## [Given task]
Extract every line from the rows below that contains the word "navigation".

## [Rows]
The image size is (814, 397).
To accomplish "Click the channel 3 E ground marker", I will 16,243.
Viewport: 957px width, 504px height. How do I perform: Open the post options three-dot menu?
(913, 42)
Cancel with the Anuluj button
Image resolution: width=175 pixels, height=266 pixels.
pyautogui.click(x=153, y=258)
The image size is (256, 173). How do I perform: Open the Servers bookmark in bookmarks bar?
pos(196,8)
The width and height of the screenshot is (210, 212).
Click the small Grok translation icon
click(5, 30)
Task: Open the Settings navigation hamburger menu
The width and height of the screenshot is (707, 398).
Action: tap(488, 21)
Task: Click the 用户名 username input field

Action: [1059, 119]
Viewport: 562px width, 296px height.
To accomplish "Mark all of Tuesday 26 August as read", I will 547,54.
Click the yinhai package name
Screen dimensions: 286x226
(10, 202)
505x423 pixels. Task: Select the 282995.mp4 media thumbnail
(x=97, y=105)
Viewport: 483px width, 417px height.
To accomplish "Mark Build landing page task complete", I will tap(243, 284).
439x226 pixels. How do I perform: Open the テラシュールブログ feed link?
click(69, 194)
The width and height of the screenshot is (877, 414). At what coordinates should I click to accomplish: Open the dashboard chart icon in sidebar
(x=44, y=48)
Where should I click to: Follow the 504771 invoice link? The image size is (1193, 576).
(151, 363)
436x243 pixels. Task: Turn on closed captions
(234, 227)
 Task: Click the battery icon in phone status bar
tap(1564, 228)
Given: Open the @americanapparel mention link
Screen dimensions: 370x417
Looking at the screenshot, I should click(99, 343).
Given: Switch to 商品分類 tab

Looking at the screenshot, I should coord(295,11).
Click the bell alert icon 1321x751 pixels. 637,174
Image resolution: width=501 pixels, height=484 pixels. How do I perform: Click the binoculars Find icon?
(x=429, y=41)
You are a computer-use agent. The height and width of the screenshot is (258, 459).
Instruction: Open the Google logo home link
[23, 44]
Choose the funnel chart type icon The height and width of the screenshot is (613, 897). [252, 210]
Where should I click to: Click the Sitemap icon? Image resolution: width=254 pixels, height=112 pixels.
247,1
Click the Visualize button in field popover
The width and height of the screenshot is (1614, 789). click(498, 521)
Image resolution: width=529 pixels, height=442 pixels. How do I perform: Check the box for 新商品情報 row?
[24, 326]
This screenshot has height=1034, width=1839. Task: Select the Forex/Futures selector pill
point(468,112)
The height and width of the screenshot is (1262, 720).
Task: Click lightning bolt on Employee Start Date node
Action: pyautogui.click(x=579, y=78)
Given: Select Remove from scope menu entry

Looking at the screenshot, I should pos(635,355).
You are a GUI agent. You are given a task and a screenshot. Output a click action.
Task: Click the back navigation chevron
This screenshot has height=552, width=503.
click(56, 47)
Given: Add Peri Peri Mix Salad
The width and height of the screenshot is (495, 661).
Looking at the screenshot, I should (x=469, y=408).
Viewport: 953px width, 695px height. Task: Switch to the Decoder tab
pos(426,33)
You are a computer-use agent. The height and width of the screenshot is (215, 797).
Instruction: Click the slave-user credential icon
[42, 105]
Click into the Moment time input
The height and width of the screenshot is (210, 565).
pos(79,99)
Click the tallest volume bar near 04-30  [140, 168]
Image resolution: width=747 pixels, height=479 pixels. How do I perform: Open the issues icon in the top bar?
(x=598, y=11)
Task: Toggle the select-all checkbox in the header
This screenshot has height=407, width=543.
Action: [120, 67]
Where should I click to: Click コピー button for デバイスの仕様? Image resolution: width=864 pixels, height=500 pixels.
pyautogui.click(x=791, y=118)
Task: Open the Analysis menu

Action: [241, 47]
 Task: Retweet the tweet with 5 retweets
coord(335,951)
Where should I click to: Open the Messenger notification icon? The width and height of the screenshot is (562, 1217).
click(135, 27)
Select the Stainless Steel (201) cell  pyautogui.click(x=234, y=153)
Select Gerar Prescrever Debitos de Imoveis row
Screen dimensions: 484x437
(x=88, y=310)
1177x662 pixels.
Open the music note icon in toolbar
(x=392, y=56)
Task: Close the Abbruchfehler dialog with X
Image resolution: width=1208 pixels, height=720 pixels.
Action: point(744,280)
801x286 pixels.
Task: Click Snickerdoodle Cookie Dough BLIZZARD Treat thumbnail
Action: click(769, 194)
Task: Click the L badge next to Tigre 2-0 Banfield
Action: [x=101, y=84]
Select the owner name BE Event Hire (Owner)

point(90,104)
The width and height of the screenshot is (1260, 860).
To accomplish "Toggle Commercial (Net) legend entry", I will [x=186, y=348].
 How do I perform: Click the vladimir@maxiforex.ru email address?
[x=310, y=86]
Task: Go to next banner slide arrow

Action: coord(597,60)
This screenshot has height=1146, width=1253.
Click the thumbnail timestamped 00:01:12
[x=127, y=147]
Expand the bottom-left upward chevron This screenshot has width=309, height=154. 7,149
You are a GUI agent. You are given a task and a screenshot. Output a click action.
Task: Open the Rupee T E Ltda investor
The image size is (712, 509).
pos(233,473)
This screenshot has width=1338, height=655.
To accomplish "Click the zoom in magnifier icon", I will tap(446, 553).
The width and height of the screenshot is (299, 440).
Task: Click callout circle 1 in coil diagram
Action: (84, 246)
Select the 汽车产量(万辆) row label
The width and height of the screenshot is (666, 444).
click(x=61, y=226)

## [Solution to this problem]
Task: Open the Settings navigation hamburger menu
Task: Click the back navigation chevron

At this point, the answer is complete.